Not later than ten days after a complaint for judicial review of an administrative decision is filed with the Superior Court, the party who filed the complaint must file a notice of the action with OAH. See A.R.S. § 12-904(B); see also Arizona Administrative Code (“A.A.C.”) R2-19-122 (requiring that copy of complaint be filed with OAH). Failure to comply with this requirement may result in the dismissal of the appeal.
After the notice of the appeal is filed, OAH prepares the administrative record for transmission to Superior Court. The administrative record consists of (1) the original agency action from which review is sought, (2) any motions, memoranda or other documents submitted by the parties to the appeal, (3) any exhibits admitted as evidence at the administrative hearing, and (4) the decision by the administrative law judge and any revisions or modifications to the decision. See A.R.S. § 12-904(B)(1)-(4)
. The administrative record does not automatically include a copy of the transcript of the administrative hearing. Although all administrative hearings are recorded (generally in a digital format), it is the responsibility of the appealing party, at that party’s expense, to obtain a copy of the hearing record and to prepare a transcript for inclusion in the administrative record.
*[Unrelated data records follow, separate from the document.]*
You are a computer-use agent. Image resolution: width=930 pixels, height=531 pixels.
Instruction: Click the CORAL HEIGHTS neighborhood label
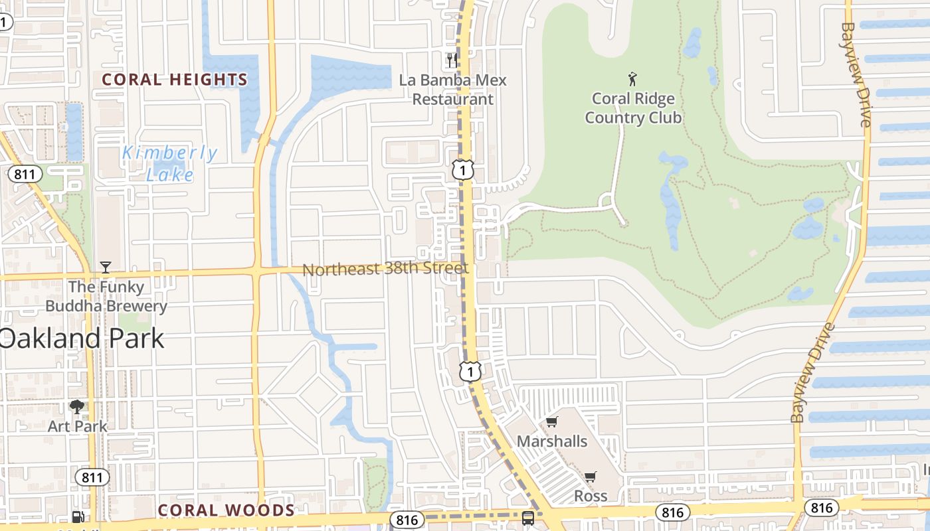(175, 80)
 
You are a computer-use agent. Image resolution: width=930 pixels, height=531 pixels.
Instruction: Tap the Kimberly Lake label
(170, 163)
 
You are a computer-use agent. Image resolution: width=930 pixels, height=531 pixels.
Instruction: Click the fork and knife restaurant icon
(452, 60)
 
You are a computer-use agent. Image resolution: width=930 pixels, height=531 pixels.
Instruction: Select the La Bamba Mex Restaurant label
(453, 90)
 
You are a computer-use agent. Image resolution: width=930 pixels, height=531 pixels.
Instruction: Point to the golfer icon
(632, 80)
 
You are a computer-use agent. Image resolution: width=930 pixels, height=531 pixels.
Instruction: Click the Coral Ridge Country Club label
(633, 108)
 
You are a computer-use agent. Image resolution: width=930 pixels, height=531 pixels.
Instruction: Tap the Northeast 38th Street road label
(385, 269)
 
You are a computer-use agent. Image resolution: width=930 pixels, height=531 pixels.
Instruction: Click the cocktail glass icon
(106, 267)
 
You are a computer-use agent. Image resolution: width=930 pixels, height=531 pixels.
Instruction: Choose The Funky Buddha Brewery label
(106, 297)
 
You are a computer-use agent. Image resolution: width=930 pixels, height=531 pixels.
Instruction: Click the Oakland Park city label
(81, 339)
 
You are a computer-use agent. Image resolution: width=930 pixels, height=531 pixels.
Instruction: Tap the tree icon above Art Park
(77, 406)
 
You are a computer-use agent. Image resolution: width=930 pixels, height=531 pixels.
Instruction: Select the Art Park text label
(77, 426)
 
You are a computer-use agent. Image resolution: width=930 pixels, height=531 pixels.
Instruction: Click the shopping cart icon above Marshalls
(551, 422)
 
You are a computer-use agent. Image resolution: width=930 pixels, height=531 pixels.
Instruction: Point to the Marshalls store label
(552, 441)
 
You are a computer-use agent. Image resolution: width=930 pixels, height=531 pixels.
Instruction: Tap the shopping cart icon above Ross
(590, 477)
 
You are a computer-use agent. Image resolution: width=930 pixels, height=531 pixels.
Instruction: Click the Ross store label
(591, 496)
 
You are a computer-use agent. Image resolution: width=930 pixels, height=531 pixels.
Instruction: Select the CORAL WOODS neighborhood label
(226, 510)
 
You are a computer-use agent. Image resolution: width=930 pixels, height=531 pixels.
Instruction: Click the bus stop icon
(528, 518)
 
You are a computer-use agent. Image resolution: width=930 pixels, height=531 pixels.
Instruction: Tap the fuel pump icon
(78, 517)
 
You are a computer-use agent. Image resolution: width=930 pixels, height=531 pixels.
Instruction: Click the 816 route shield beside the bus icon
(407, 520)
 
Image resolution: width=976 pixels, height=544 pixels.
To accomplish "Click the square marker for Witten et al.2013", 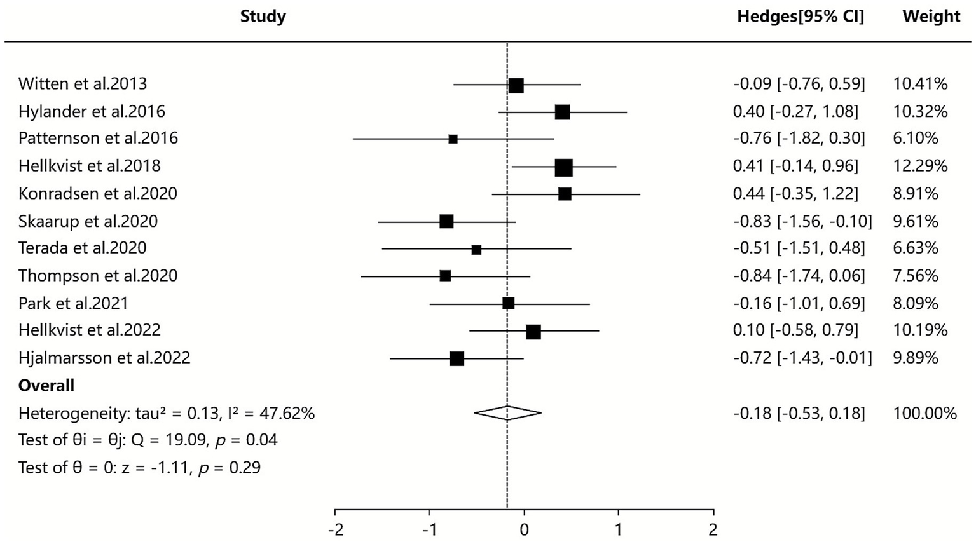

See A.R.S. § 12-904(B)(5); see also A.A.C. R2-19-122(B). [For more information on downloading digital audio files from the OAH website, see How to Download a Digital Audio File, The OAH Newsletter, Vol. 29 (October 2003))] If the appealing party fails to prepare a transcript, any other party to the appeal may do so by filing a notice with OAH within ten days after receiving notice of the complaint and by providing for preparation of the transcript at that party’s own expense. See A.R.S. § 12-904(B)(5).
Under A.R.S. § 12-910(E), the Superior Court Appeals Department may affirm, reverse, modify or vacate and remand the agency decision. A.R.S. § 12-910(E) states that the Court shall affirm the agency action unless the Court concludes “that the action is not supported by substantial evidence, is contrary to law, is arbitrary and capricious or is an abuse of discretion.” The Court may hold an evidentiary hearing in order to make the above determination. See A.R.S. § 12-910(A). However, the decision to do so is in the discretion of the Court, and is not a matter of right. Often, parties will not be permitted to offer additional evidence, and will instead be limited to oral argument on the underlying record. Final decisions, orders, judgments or decrees of the Appeals Department may be appealed to the Arizona Supreme Court. A.R.S. § 12-913.
As can be seen from the foregoing, the rehearing and appeal process is comprised of a number of steps and is governed by relatively short deadlines. Parties who are considering filing a motion for rehearing or a complaint for judicial review of an administrative decision should fully acquaint themselves with the applicable statutes and rules to ensure that their filings are both timely and in compliance with the requirements of the law.